**Aim of the task:**
Reproduce everything from the start of the items down through the line containing "[x=216, y=9]", with both ends included. Leave the pictures out of your copy.

*-*-*

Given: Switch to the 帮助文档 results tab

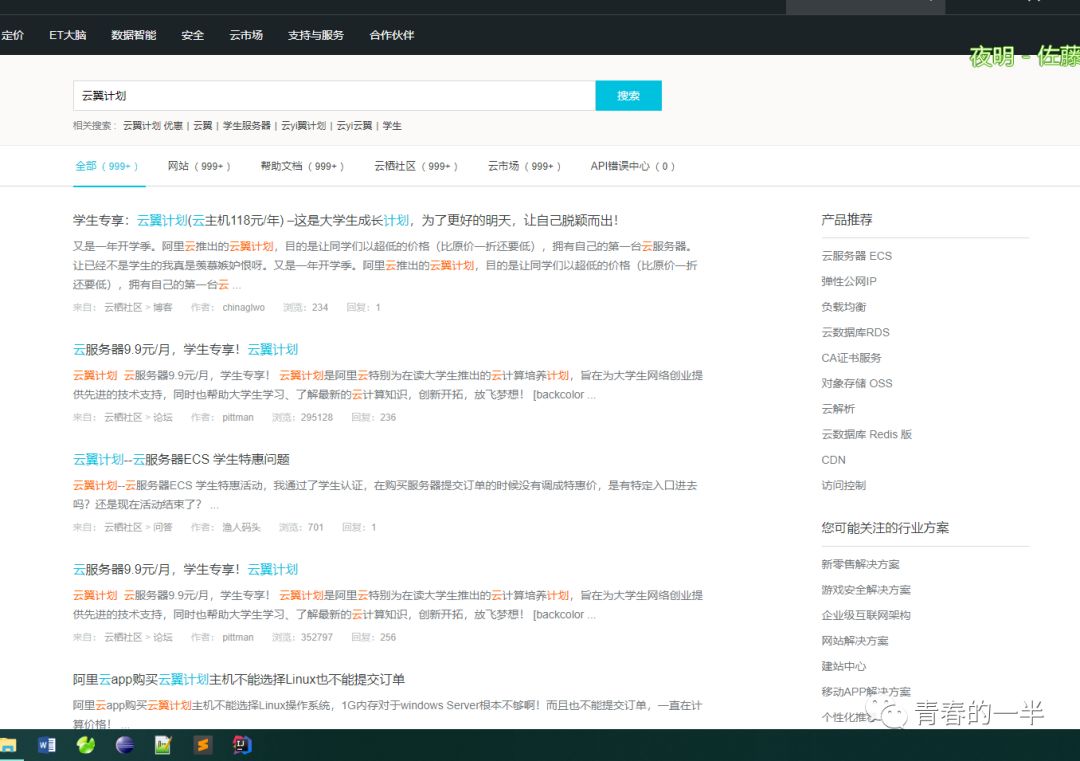Looking at the screenshot, I should coord(302,166).
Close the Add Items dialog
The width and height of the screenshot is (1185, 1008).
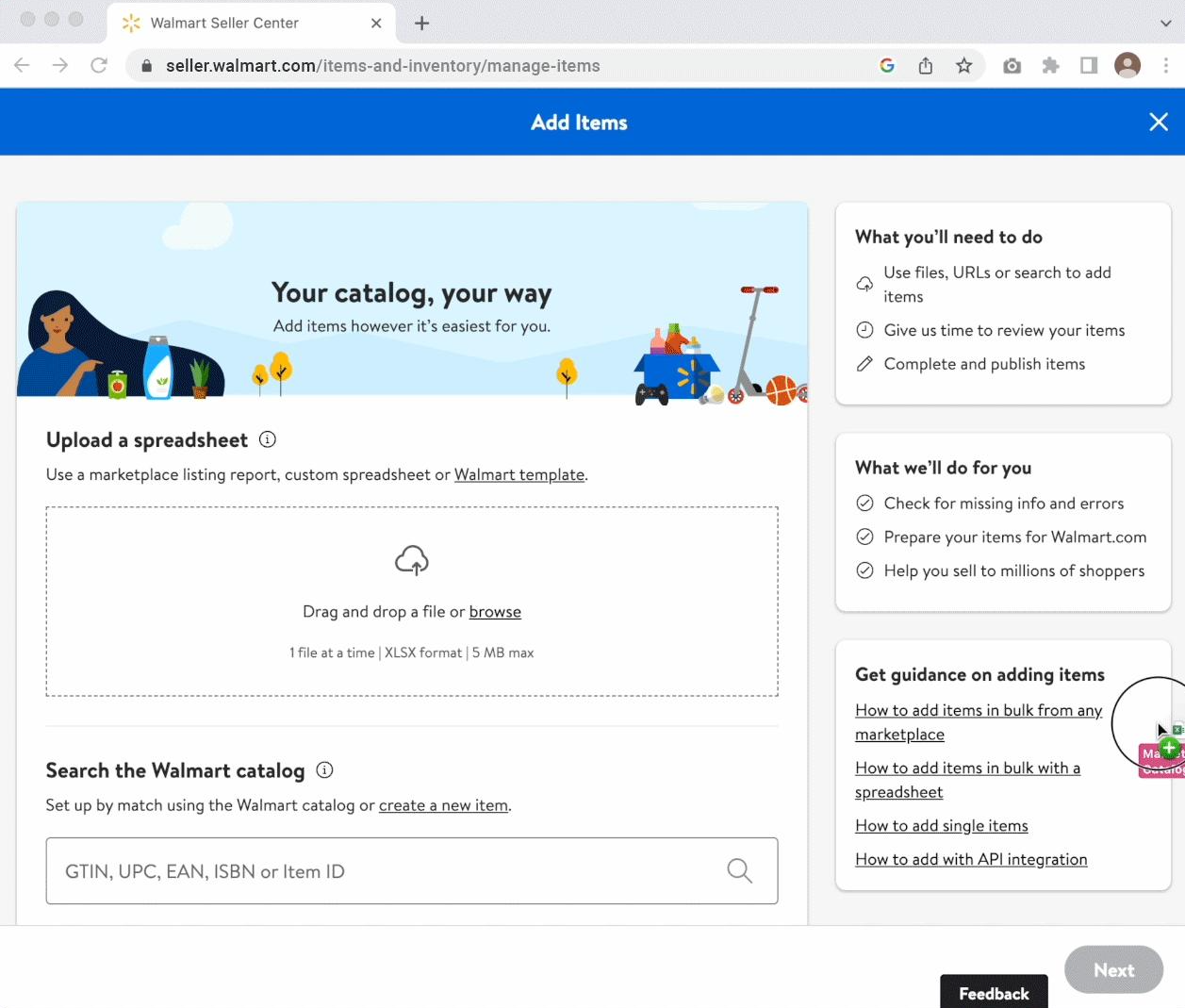[x=1159, y=122]
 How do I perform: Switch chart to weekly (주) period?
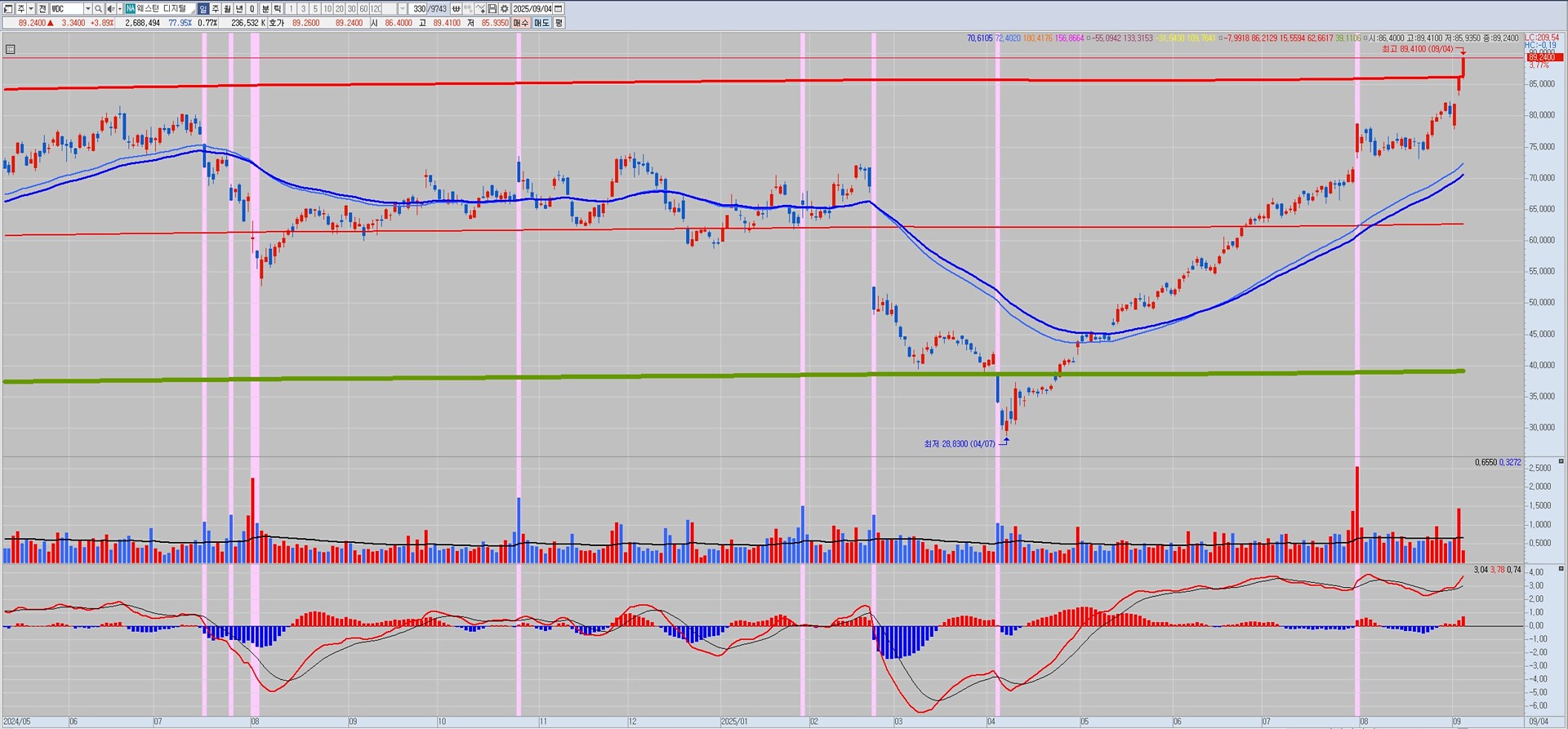[x=216, y=9]
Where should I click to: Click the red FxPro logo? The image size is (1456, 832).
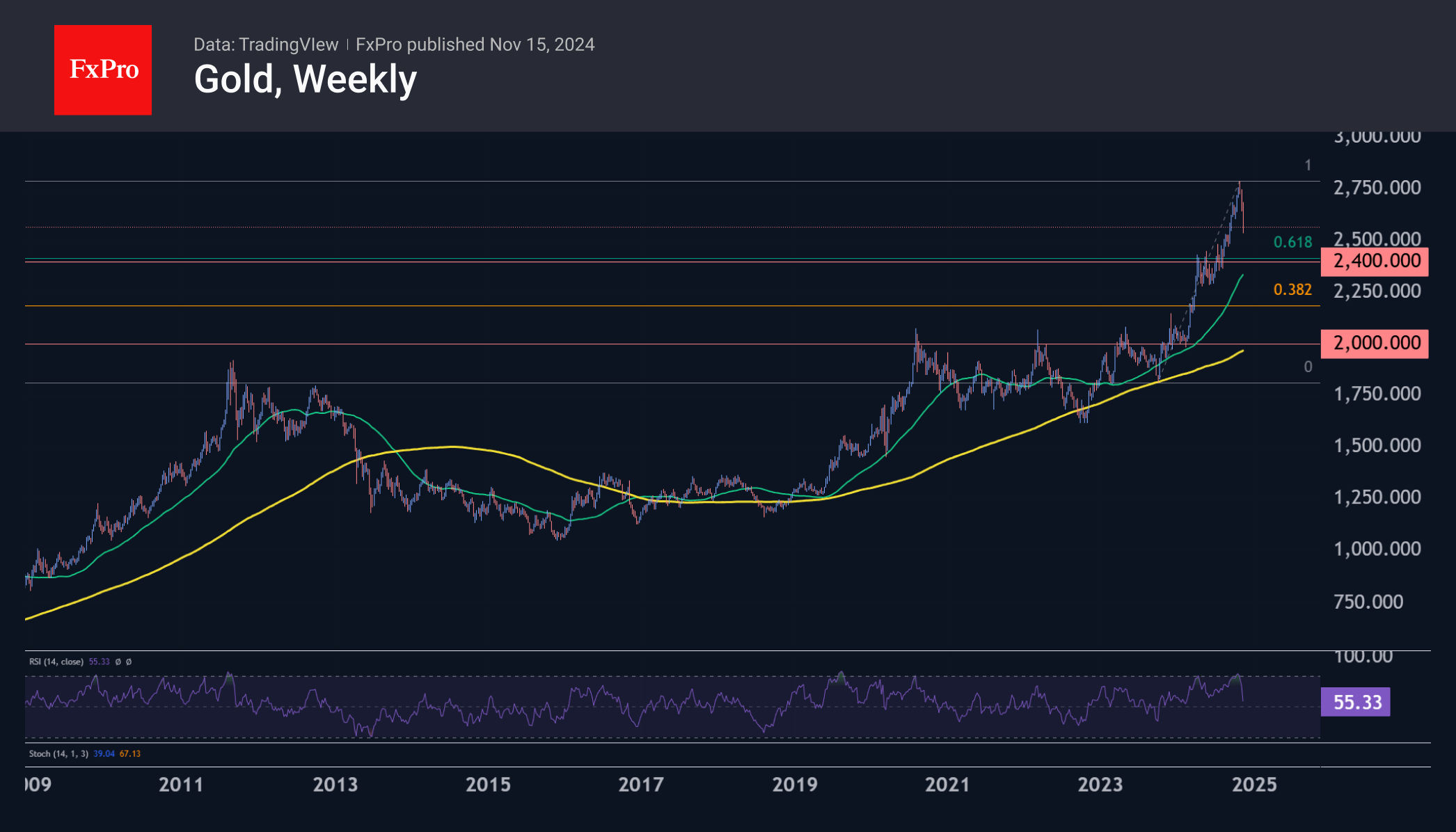(x=103, y=70)
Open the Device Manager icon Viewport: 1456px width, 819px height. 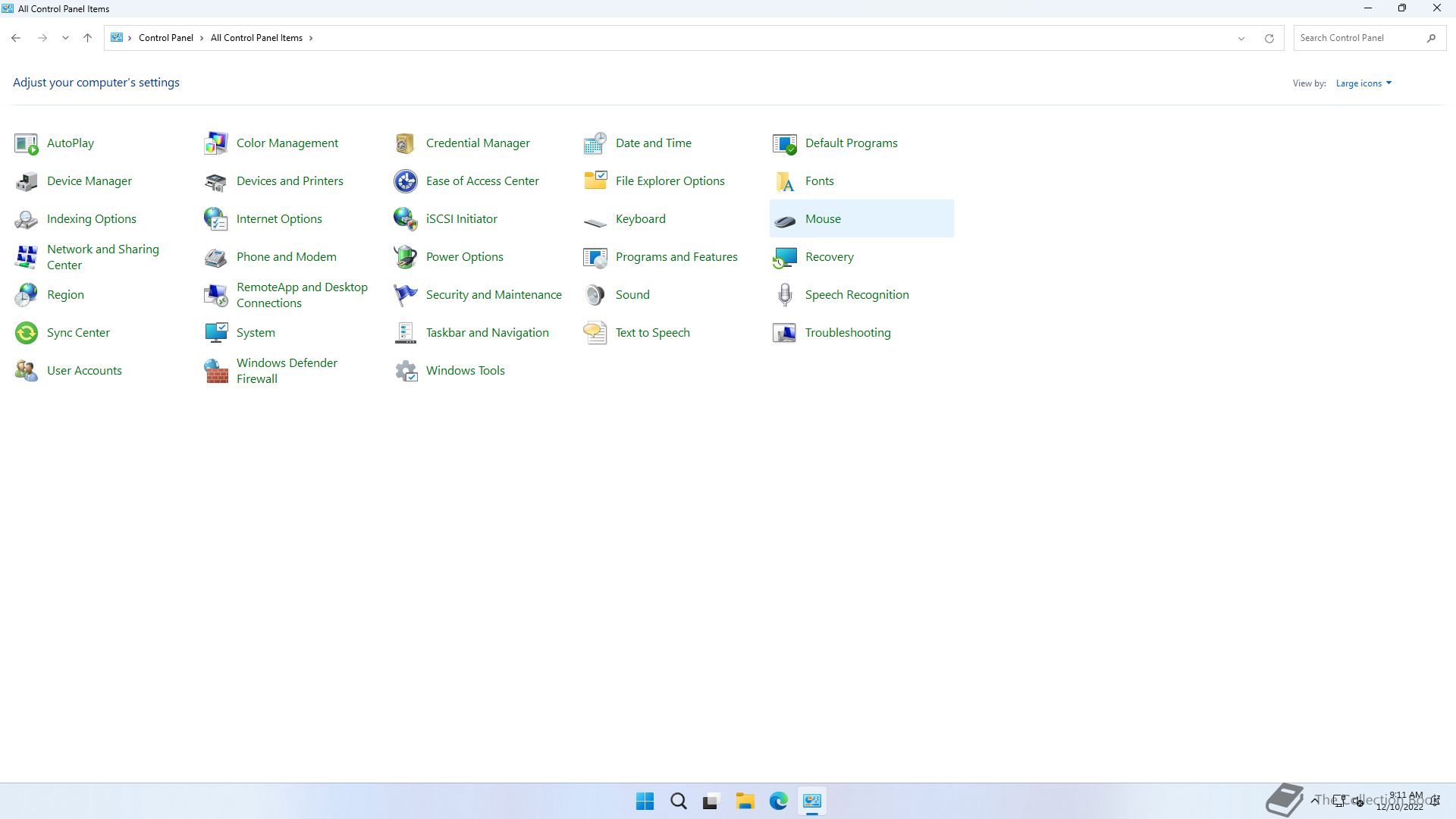(27, 181)
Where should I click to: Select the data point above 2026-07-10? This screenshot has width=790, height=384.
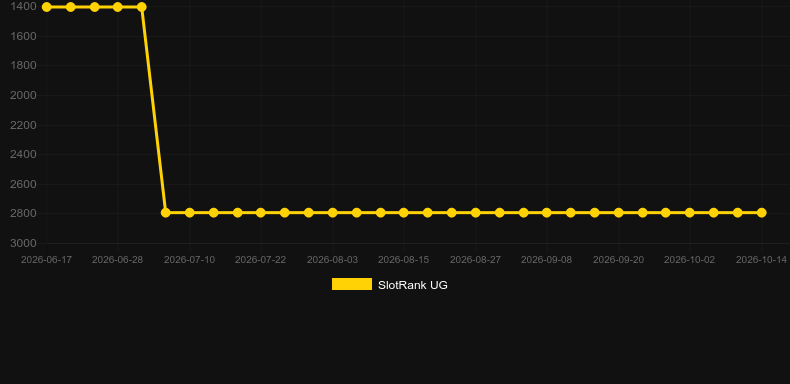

*-*-*

**Output of the task:**
Given: Switch to the 帮助文档 results tab

Looking at the screenshot, I should coord(302,166).
Close the Add Items dialog
The width and height of the screenshot is (1185, 1008).
[x=1159, y=122]
 How do I perform: Switch chart to weekly (주) period?
[x=216, y=9]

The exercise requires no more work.